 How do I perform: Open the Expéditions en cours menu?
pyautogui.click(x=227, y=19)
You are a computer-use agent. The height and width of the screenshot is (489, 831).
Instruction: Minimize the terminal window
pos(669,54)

+ + + + +

- **What to do**
Word for word, set down every line of the material above.

- **The answer**
 How do I perform: Open the Expéditions en cours menu?
pyautogui.click(x=227, y=19)
You are a computer-use agent. The height and width of the screenshot is (489, 831).
Instruction: Minimize the terminal window
pos(669,54)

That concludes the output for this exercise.